8.1 The Geometric Point of View

As a matter of introducing certain ideas, assume that the data matrix $\data{X}(n\times p)$ is composed of $n$ observations (or individuals) of $p$ variables.

There are in fact two ways of looking at $\data{X}$, row by row or column by column:

(1)
Each row (observation) is a vector $x_i^{\top}=(x_{i1},\ldots,x_{ip}) \in \mathbb{R}^p$.

From this point of view our data matrix $\data{X}$ is representable as a cloud of $n$ points in $\mathbb{R}^p$ as shown in Figure 8.1.

Figure 8.1:
\includegraphics[width=1\defpicwidth]{fig351.ps}

(2)
Each column (variable) is a vector $ x_{\column{j}}
=(x_{1j} \ldots x_{nj})^{\top} \in \mathbb{R}^n $.
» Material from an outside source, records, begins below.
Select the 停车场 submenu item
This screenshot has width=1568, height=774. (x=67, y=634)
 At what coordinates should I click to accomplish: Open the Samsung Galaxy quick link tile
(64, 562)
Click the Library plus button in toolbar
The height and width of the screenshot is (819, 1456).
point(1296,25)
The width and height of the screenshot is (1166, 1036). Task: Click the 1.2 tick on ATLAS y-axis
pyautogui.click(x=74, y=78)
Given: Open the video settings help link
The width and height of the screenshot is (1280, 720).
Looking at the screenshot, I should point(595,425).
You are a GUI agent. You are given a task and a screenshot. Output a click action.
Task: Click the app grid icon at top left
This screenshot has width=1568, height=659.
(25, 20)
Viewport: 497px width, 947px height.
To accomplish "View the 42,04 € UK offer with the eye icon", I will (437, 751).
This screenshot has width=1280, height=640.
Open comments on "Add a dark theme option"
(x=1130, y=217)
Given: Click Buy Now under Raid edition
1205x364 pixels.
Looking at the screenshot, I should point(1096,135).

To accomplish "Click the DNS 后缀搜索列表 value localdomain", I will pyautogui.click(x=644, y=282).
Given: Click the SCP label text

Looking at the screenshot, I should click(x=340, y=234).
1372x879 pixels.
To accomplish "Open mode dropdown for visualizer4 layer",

From this point of view the data matrix $\data{X}$ is a cloud of $p$ points in $\mathbb{R}^n$ as shown in Figure 8.2.

Figure 8.2:
\includegraphics[width=1\defpicwidth]{fig352.ps}

When $n$ and/or $p$ are large (larger than $2$ or $3$), we cannot produce interpretable graphs of these clouds of points. Therefore, the aim of the factorial methods to be developed here is two-fold. We shall try to simultaneously approximate the column space $C(\data{X})$ and the row space $C(\data{X}^{\top})$ with smaller subspaces. The hope is of course that this can be done without loosing too much information about the variation and structure of the point clouds in both spaces. Ideally, this will provide insights into the structure of $\data{X}$ through graphs in $\mathbb{R}$, $\mathbb{R}^2$ or $\mathbb{R}^3$. The main focus then is to find the dimension reducing factors.

Summary
$\ast$
Each row (individual) of $\data{X}$ is a $p$-dimensional vector. From this point of view $\data{X}$ can be considered as a cloud of $n$ points in $\mathbb{R}^p$.
$\ast$
Each column (variable) of $\data{X}$ is a $n$-dimensional vector. From this point of view $\data{X}$ can be considered as a cloud of $p$ points in $\mathbb{R}^n$.